▶ **Work required**
Transcribe all of the data exactly. Images stay out.

** Dataset records follows **

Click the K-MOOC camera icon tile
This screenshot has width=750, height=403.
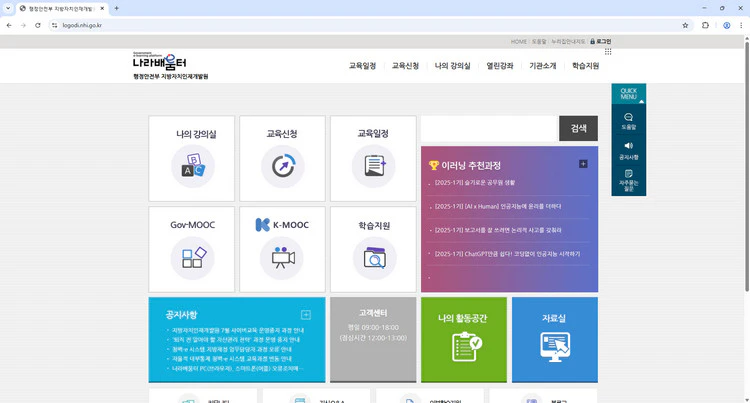[x=282, y=257]
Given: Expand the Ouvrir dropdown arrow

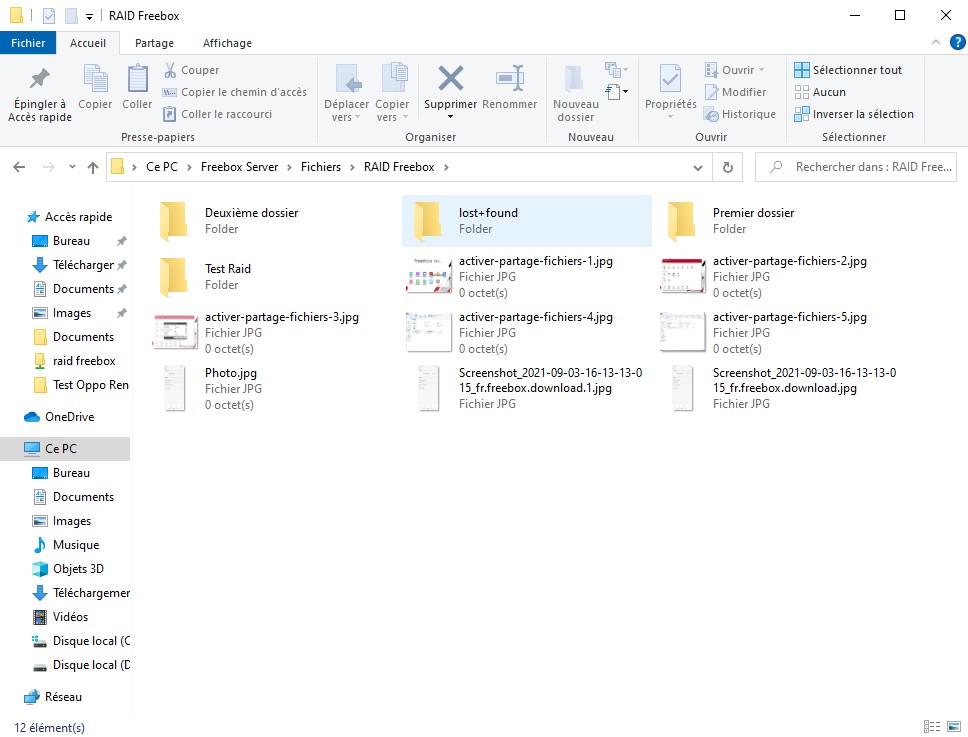Looking at the screenshot, I should tap(761, 70).
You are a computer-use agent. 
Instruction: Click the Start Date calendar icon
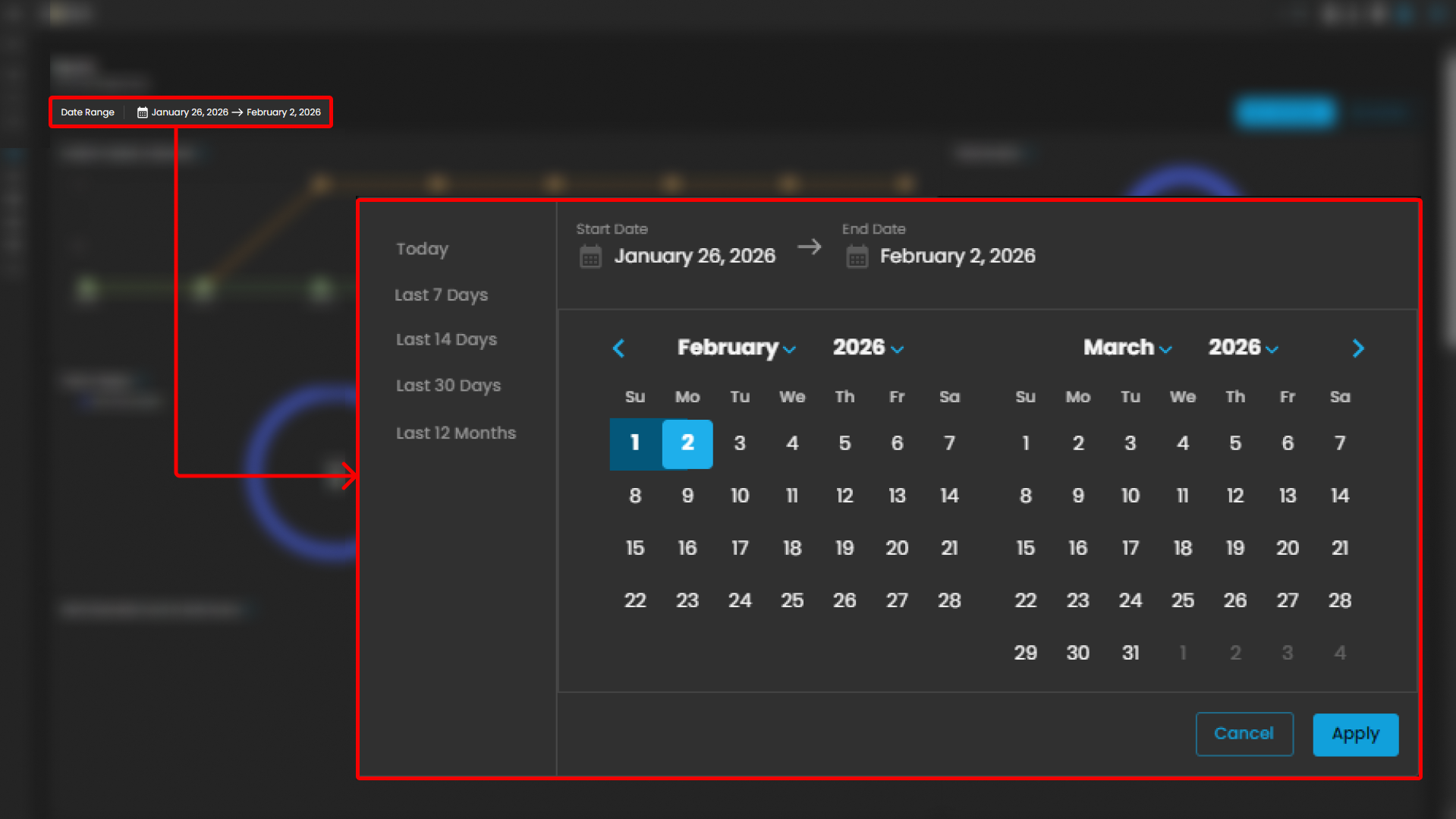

** End of Dataset records **

▶ **Task response**
Click the K-MOOC camera icon tile
This screenshot has width=750, height=403.
[x=282, y=257]
Given: Expand the Ouvrir dropdown arrow

Looking at the screenshot, I should tap(761, 70).
You are a computer-use agent. 
Instruction: Click the Start Date calendar icon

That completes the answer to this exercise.